清蒸鱼清蒸魚

qīng zhēng yú ㄑㄧㄥ ㄓㄥ ㄩˊ cing1 zing1 jyu2

No New Year table is complete without a whole fish, because 魚 (yú) sounds exactly like 餘 — surplus. The wish 年年有餘, “abundance year after year”, is served steaming, head and tail intact, and part of it is always left over on purpose.

The story behind it

The fish is the most untouchable pun on the New Year table: serving it whole stands for a complete year, and leaving some uneaten makes the “surplus” literally true.
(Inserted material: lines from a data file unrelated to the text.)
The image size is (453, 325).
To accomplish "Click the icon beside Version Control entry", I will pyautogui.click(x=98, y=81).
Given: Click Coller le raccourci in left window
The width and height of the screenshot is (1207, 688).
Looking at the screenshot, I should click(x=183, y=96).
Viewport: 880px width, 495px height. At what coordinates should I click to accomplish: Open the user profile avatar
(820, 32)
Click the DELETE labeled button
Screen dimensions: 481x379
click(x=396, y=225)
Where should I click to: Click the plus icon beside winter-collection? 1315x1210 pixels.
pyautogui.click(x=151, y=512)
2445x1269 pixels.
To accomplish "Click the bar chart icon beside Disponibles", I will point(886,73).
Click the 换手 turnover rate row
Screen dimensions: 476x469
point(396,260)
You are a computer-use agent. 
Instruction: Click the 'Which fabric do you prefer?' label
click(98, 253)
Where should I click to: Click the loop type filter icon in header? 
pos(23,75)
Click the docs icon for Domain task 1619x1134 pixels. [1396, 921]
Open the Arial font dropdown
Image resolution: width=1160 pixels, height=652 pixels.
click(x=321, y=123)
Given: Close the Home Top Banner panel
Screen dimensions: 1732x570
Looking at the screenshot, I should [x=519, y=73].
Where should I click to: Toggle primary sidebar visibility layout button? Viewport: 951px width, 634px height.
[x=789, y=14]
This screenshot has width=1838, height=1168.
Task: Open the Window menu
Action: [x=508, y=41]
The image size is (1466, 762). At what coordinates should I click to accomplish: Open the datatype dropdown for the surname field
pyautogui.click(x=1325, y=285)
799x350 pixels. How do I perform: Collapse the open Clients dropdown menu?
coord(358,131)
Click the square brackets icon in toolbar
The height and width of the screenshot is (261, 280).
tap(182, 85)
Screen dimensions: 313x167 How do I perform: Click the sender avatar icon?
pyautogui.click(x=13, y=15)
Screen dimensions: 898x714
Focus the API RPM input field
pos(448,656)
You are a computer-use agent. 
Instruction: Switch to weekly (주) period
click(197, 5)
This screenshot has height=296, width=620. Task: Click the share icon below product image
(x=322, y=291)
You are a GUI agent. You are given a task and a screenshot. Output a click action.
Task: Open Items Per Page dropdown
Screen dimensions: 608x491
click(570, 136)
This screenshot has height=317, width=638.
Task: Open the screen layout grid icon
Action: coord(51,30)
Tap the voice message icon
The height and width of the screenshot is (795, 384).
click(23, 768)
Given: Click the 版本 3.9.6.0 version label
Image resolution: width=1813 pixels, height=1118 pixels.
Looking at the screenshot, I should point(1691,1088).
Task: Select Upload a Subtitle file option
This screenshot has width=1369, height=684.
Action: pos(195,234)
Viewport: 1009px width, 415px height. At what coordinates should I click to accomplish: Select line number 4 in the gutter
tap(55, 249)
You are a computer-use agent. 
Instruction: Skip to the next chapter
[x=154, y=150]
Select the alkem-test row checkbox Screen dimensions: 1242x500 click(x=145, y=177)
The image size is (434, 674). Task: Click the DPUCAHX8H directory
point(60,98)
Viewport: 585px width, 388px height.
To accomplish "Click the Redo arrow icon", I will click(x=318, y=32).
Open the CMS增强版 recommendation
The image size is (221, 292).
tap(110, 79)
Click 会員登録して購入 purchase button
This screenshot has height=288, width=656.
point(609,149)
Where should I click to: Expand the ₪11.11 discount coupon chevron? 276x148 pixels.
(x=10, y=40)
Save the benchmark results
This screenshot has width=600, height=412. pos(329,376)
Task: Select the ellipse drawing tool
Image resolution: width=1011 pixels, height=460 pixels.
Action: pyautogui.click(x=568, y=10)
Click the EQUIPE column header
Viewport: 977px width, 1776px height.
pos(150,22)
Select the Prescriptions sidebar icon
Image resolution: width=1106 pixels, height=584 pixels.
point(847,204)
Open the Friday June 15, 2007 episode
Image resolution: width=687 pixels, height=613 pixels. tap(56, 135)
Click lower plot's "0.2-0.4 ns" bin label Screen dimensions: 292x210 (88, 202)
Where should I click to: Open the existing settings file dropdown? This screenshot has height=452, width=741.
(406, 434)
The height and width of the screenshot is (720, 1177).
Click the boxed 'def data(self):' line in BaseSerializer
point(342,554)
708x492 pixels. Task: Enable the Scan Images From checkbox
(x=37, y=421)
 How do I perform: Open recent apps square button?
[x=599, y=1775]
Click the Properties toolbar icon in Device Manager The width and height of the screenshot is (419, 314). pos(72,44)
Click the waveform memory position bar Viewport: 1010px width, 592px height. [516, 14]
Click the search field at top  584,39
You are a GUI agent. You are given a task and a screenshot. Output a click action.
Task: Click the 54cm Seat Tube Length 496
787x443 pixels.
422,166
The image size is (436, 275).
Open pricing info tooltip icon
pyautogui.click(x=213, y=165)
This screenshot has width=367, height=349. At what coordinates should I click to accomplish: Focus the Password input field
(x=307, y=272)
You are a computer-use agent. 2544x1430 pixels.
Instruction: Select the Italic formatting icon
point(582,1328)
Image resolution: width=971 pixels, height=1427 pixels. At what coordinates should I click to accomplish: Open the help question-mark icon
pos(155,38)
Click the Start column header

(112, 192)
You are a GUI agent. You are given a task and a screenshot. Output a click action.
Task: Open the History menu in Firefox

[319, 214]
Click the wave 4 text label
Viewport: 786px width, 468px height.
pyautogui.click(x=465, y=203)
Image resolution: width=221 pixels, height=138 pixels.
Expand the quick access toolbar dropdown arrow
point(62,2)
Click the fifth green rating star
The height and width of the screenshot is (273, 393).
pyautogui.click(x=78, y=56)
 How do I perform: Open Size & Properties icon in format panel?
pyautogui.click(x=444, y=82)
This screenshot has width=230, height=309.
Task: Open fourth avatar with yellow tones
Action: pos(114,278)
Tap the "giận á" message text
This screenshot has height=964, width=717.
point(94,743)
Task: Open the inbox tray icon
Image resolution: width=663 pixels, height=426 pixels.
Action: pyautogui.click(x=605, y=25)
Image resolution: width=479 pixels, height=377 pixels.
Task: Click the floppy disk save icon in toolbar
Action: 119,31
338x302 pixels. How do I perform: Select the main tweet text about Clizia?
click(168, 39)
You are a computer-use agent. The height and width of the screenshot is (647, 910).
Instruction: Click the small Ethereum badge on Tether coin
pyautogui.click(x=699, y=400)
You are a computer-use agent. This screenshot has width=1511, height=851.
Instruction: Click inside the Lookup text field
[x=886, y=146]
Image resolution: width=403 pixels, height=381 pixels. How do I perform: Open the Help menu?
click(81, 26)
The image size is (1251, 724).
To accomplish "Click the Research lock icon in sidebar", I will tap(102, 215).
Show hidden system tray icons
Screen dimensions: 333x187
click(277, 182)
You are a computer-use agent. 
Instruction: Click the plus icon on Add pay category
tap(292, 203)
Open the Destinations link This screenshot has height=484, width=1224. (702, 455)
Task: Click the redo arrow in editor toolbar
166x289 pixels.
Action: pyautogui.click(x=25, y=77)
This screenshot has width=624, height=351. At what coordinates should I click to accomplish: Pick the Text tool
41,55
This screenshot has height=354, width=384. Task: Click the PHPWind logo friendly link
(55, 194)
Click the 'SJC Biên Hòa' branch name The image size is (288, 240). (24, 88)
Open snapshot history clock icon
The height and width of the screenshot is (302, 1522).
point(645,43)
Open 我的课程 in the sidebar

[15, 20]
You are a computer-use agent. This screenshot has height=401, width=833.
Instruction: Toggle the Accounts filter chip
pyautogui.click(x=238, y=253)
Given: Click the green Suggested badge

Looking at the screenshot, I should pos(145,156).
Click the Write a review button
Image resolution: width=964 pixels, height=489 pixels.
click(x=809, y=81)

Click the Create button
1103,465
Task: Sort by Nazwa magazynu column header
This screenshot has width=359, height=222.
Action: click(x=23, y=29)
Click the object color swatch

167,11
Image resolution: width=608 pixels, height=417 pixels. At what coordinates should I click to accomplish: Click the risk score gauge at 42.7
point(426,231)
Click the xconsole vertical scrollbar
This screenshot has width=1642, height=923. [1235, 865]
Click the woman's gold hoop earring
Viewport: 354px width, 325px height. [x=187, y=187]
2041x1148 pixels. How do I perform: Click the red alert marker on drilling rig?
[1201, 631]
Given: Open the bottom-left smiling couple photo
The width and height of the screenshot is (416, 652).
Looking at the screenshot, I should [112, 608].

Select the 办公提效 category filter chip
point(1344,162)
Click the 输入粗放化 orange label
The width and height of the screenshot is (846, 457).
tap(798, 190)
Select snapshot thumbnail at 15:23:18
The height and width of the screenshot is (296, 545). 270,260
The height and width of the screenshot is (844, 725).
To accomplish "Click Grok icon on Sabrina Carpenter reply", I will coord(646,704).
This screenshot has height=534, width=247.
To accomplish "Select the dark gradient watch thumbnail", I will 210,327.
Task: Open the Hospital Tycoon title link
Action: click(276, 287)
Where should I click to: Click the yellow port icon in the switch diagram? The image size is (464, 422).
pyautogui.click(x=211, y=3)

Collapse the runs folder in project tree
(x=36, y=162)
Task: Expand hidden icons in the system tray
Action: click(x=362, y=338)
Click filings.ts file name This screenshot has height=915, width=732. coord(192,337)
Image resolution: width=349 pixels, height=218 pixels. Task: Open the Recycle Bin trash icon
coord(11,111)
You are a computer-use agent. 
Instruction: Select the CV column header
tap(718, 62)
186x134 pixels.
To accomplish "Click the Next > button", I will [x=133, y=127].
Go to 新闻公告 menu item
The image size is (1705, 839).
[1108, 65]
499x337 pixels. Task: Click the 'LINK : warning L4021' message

Etiquette varies by region — the head may face the eldest or most honoured guest, and in some families nobody flips the fish, because flipping is said to capsize the fisherman’s boat.

Ingredients

  • 1 whole fresh fish (sea bass or similar, about 600 g), scaled and gutted
  • Big knob of ginger, half sliced and half in fine threads
  • 3 spring onions
  • 2 tbsp light soy sauce (or steamed-fish soy, 蒸鱼豉油)
  • 2 tbsp neutral oil

Steps

  1. Lay the fish on ginger slices and spring onion; put more in the cavity.
  2. Steam over high heat 8–10 minutes — just until the flesh flakes at the bone.
  3. Pour off the steaming liquid; top with ginger and spring onion threads.
  4. Heat the oil until smoking, pour it sizzling over the fish, then add the soy.